Scott Hoffner: Snow warning |

Scott Hoffner: Snow warning

To the editor:

Warning! It snows here in Steamboat. My goodness, this year it has snowed a lot. I hear that the 3 feet I have in my yard is just average; some have 5 feet.

And then sometimes it gets warm (periods of global warming, I think) and some of that snow melts and turns to water, which runs all over the place. It runs off roofs and on to streets and even on to sidewalks.

And then it gets cold here in the winter. Really cold sometimes. And if it gets cold right after a big melt, all that water freezes. It freezes on the roofs; it freezes on your car and in your car locks; it even freezes all that water on the streets and sidewalks.

Frozen water is slippery, in fact, very slippery when it is about 32 degrees out. You must take care when you walk on it so as to not fall on your butt or slide your car into the one in front of you. If you have a car, perhaps you should have snow tires, and if you are walking, by all means, get yourself some Yaks.
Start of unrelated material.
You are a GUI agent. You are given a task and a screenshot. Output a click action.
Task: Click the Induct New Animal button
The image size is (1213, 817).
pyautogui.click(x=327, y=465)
Better yet, try skiing or ice-skating where the slipperier it is, the better. In fact, that is why most people come to Steamboat in the first place.

Give me a break!

The guy from the Front Range (ViewPoints, Jan. 4) complaining about ice on the sidewalks needs to get a life. When you come to the mountains in the winter you are going to run into some ice and snow, even on the sidewalks. And even when the merchants in this town try their hardest to keep ahead of it. It is just a losing proposition. Like keeping your sand castle standing in a rising tide. Or does this guy think our taxes should be raised so that we can have an ice-remover man who spends his day chipping all the ice away?

What is with our culture now that so many are looking for something to complain about and someone to blame? Perhaps that guy should vacation in Florida and dodge hurricanes or go to California and take his chances with earthquakes and mudslides. Or even Texas, where he will have to watch out for all those tornados. It even gets hot down there, too. Perhaps the towns in Texas should provide fans on street corners to keep people from heat stroke.

I can’t help but remember, not too long ago, when one would see 80-year-old Dorothy Wither (owner of a local store called Dorothy’s) walking down Lincoln Avenue with her ski pole, climbing over the 3-foot piles of snow that were not only on the side of the road but right smack dab down the center of Lincoln Avenue. When they had time, the merchants would shovel little paths through those piles only to have them filled in by the state plows that night.

Of course, Dorothy was a tough, no-nonsense woman; a real pioneer woman. Seems to me that what we have now are too many girly men … and women.